From 1 January 2024, parties will benefit from a 3-year pilot scheme, which provides for capped costs when engaged in patent disputes before the Patents Court.
Historically, some patent owners and some accused of patent infringement have been reluctant to litigate their patent disputes before the courts in this country, due to the fear of losing and having to pay uncapped, open-ended legal costs to the winner, which often can be in excess of £1m.
Until now, the only solution to this problem in this country has been to litigate patent disputes in the Intellectual Property Enterprise Court (IPEC), where legal costs awards for first instance decisions on liability are capped at £60,000 and £30,000 for any subsequent inquiry as to damages or account of profits. However, many patent cases are not suitable for hearing in the IPEC due to their complexity, requiring a trial of longer than 2 or 3 days.

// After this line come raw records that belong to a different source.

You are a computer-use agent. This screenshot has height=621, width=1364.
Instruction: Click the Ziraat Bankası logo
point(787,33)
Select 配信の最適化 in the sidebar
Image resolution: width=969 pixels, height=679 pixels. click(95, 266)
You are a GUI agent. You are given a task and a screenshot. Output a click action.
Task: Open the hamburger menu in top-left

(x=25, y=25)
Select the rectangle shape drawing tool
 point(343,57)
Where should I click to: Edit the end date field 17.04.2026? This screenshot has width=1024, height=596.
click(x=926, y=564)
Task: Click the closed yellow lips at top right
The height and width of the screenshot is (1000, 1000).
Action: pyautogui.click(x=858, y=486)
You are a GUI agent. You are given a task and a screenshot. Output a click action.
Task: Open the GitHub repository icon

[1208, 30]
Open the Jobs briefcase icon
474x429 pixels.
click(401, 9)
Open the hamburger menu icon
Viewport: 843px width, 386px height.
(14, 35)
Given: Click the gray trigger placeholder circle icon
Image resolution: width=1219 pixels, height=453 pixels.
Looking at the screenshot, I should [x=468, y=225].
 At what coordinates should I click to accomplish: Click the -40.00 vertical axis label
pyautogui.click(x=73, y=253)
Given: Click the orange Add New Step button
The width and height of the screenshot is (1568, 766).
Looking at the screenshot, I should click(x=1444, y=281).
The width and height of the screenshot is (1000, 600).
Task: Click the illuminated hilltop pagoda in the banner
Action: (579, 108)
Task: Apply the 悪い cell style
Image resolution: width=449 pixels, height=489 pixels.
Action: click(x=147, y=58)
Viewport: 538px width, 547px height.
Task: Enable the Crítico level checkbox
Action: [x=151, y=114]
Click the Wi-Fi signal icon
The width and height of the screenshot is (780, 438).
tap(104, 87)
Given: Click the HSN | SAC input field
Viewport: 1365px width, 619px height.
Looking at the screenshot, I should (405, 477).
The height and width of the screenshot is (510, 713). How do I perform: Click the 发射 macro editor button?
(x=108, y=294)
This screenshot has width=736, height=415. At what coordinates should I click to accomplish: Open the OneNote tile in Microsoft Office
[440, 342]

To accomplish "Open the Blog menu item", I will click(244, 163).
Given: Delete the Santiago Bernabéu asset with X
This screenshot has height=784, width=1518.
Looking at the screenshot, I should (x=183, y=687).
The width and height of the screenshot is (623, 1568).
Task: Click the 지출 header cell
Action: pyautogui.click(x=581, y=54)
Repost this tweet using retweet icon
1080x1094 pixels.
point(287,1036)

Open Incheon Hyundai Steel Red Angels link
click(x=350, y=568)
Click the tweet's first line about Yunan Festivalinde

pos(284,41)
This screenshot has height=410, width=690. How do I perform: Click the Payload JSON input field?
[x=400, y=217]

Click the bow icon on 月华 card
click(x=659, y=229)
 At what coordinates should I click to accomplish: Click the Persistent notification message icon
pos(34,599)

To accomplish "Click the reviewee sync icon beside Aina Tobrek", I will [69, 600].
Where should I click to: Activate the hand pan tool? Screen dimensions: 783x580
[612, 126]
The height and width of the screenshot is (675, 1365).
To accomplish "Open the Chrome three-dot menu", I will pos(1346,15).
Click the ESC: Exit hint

From 1 January 2024, a further option will be available. As a result of Practice Direction 51ZD, parties will continue to be able to engage in patent disputes before the Patents Court, whilst benefiting from a 3-year pilot scheme which provides for capped costs.
The aim of the pilot scheme is to improve access to the Patents Court for litigants with cases which are less complex and less valuable, but for which the IPEC is not appropriate, primarily through streamlining the procedures of the Patents Court using the pre-existing Shorter Trial Scheme.
The new system, which caps costs at £500,000 for the first instance determination of a claim in relation to liability and £250,000 for any subsequent inquiry as to damages or account of profits, but has no limit on the amount of damages which can be awarded, is ideally suited for mid-tier cases which require a trial of no more than 4 days.
The pilot scheme will no doubt be welcomed by many SMEs, who will now have much greater certainty as to their costs exposure before embarking on patent litigation before the courts of this country.